◆ **Request**
Please output the entries below exactly as they appear, starting with the line that contains "The image size is (1512, 792)." and going on through the line that contains "pyautogui.click(x=892, y=369)".

◆ **Record set**

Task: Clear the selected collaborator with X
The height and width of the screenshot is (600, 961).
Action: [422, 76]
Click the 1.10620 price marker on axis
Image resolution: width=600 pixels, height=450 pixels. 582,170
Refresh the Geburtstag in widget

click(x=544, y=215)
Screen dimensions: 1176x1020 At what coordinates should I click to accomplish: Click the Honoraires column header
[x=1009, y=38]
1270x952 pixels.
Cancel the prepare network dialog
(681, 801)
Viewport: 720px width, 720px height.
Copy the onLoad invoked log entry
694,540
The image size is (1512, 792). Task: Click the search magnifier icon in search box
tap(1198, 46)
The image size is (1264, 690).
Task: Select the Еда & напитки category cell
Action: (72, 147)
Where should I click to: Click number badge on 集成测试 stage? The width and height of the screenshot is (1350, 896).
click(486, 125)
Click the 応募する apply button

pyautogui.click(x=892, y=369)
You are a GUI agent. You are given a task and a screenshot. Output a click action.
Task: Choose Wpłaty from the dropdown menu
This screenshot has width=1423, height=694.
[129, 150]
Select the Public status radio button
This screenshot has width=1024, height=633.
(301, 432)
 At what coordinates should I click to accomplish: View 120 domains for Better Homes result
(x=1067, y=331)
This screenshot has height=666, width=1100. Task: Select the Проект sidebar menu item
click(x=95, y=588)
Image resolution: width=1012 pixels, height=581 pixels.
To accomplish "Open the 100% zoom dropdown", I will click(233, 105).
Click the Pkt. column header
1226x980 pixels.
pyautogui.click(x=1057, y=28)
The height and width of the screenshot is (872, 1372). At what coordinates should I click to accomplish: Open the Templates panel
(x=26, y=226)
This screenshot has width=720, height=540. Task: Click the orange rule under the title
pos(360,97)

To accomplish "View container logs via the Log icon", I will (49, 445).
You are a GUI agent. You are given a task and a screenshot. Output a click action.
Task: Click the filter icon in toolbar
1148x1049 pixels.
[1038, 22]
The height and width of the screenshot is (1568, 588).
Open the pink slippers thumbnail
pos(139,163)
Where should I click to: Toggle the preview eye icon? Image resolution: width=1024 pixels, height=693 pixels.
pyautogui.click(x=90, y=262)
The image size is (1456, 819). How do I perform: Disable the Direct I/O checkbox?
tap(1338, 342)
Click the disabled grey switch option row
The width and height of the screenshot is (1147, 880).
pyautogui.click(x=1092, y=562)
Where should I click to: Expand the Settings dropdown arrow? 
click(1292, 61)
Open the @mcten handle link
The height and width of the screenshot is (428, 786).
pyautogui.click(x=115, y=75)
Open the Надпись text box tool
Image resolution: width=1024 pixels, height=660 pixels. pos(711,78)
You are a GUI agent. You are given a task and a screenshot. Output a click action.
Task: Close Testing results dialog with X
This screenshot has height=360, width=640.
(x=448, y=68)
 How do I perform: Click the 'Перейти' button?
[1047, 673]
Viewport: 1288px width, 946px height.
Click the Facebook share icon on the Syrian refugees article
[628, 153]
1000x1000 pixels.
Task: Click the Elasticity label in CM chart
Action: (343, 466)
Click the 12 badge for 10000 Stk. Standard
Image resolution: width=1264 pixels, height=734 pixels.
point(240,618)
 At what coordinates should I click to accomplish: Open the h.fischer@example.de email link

◆ **Result below**
The image size is (1512, 792). Task: Click the search magnifier icon in search box
tap(1198, 46)
The image size is (1264, 690).
Task: Select the Еда & напитки category cell
Action: (72, 147)
Where should I click to: Click number badge on 集成测试 stage? The width and height of the screenshot is (1350, 896).
click(486, 125)
Click the 応募する apply button

pyautogui.click(x=892, y=369)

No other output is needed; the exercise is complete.